Medians across 3 runs per cell; error bars on the plots show min/max. Raw DP[Throughput] / DP[Latency] lines from every client run are preserved under scripts/state/results/<stamp>/ for audit.

The numbers land where the papers predict: Artemis's UCR chained-voting has the fewest round-trips per commit, so on a real network it beats Opt Sync (which was ahead on loopback, because Opt Sync is timer-driven and less sensitive to per-syscall overhead).

Reproducing the benchmark

Prerequisites:

AWS account with EC2 access (ec2:RunInstances, ec2:DescribeImages, SG/VPC/keypair create/delete). No ssm:GetParameter needed.
aws CLI authenticated in the target region.
Python 3.11+, rsync, ssh.

Steps (from the repo root):

# One-time setup
python3 -m venv scripts/venv
scripts/venv/bin/pip install -r scripts/requirements.txt
cd scripts
source venv/bin/activate

# Provision 7 × c6g.large in us-east-1a. Writes key + instance IDs
# into `scripts/state/aws.json`. ~3-5 min. \$0.48/hr from here.
fab provision

# Install Rust + build deps (clang, cmake, rocksdb, ...) in parallel.
fab install

# Sync the repo to node 0 and build the release binaries there;
# distribute them to the other 6. Takes ~15 min on c6g.large.
fab sync-src
fab build

# Full sweep: every (protocol, n:f) × runs times. Writes client.logs
# + parsed {throughput, latency} JSON under
# `scripts/state/results/<timestamp>-<tag>/`.
fab bench --runs 3 --configs 3:1,7:3 --tag main

# Parse the raw logs and render PNGs + summary CSV into `benchmarks/`.
fab plot

# Tear down all AWS resources tracked in state/aws.json.
fab teardown

Each command is idempotent-ish (rerunning fab build is a cargo incremental build, fab bench writes to a new timestamped subdir). Leaving a cell failed mid-sweep doesn't trigger auto-teardown — the script explicitly preserves state so you can SSH in and debug, then fab teardown when you're done.
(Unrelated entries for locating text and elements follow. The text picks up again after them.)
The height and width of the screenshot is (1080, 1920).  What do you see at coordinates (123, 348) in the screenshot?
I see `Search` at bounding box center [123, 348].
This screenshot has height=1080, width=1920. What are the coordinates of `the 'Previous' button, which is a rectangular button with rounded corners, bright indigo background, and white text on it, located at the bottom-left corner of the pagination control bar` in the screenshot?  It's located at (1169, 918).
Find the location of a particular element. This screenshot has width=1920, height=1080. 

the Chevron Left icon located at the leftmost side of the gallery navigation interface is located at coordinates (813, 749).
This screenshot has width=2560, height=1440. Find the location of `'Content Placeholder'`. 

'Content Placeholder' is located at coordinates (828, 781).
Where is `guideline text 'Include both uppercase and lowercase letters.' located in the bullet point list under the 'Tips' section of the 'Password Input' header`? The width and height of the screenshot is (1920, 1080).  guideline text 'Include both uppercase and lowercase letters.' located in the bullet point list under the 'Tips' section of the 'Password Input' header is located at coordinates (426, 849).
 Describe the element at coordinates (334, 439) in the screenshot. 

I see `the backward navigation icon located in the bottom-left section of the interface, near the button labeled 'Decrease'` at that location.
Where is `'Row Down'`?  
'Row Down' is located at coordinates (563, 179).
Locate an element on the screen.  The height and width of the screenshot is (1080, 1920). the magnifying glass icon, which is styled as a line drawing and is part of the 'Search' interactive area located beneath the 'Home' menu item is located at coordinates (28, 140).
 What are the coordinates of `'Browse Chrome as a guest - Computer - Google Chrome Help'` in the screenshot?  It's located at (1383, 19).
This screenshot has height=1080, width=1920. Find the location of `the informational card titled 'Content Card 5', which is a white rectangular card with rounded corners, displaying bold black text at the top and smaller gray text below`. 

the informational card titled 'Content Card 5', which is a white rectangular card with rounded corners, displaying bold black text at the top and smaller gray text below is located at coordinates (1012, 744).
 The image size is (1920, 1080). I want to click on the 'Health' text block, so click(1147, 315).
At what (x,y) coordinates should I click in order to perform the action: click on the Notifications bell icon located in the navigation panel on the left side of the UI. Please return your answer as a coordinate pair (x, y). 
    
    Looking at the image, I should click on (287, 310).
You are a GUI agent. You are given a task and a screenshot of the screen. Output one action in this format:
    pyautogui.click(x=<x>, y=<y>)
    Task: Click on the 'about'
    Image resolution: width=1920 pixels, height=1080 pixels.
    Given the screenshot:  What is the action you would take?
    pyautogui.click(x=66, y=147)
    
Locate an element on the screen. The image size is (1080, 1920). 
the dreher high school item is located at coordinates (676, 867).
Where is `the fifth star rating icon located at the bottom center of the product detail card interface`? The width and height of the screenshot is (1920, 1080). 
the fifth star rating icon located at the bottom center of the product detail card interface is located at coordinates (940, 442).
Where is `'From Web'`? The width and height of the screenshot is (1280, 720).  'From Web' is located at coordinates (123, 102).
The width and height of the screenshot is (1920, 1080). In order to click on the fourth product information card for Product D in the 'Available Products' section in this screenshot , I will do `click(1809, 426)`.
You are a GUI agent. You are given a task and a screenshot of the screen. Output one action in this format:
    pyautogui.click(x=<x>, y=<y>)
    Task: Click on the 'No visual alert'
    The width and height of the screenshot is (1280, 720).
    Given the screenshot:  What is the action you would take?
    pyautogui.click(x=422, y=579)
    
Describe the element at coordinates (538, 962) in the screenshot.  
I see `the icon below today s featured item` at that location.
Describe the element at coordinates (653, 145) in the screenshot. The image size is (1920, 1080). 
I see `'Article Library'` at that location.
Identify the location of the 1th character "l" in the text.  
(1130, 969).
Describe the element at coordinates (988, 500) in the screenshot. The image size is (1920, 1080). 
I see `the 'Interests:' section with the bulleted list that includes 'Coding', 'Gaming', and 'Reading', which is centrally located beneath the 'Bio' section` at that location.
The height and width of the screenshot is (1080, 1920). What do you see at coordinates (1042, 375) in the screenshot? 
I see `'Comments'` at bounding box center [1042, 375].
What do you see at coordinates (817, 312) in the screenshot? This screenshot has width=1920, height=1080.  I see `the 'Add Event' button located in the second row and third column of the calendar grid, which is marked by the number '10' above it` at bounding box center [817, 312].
Budget for a clean full sweep: ~60-90 minutes wall-clock, ~$0.50-$0.80.

Adapting to your own workload

Different instance type or region: fab provision --instance-type m7g.medium (ARM/Graviton only -- the default AMI is al2023-ami-*-arm64; to use an x86 instance, swap DEFAULT_AMI_NAME_GLOB in fabfile.py for an x86_64 glob). fab provision --region us-west-2 for a different region.
Different block / workload size: fab bench --block-size 1000 --total-txs 200000 --window 20000 ....
Different sweep shape: fab bench --protocols artemis,optsync --configs 3:1,7:3,15:7 --runs 5.

Debugging mid-sweep

The harness is designed to hand over control when something goes sideways:

fab status          # list instances + estimated hourly cost
fab ssh --node 0    # print the ssh command (manually attach a shell)
fab logs --node 0   # tail `bench/run/node.log` from the remote host
fab stop            # kill the tmux session on every node, leave instances up
fab teardown        # destroy everything when you're done

Each task is re-runnable on its own; fab -l lists them and fab <task> --help prints per-option flags.

`benchmarks/` contents

Every successful fab plot produces:

throughput.png, latency.png -- grouped bar charts, one bar per protocol per config, error bars = min/max across runs
summary.csv -- one row per (protocol, config) with min / median / max for both metrics
manifest.json -- the sweep parameters (block size, window, number of runs, AMI, region, instance count)

Every raw run is preserved under scripts/state/results/<stamp>-<tag>/<proto>-n<n>-f<f>/run-<r>/: client.log (full stdout+stderr including DP lines) and a parsed throughput_ms.json. fab plot can re-render from any prior sweep via fab plot --results <stamp>-<tag>.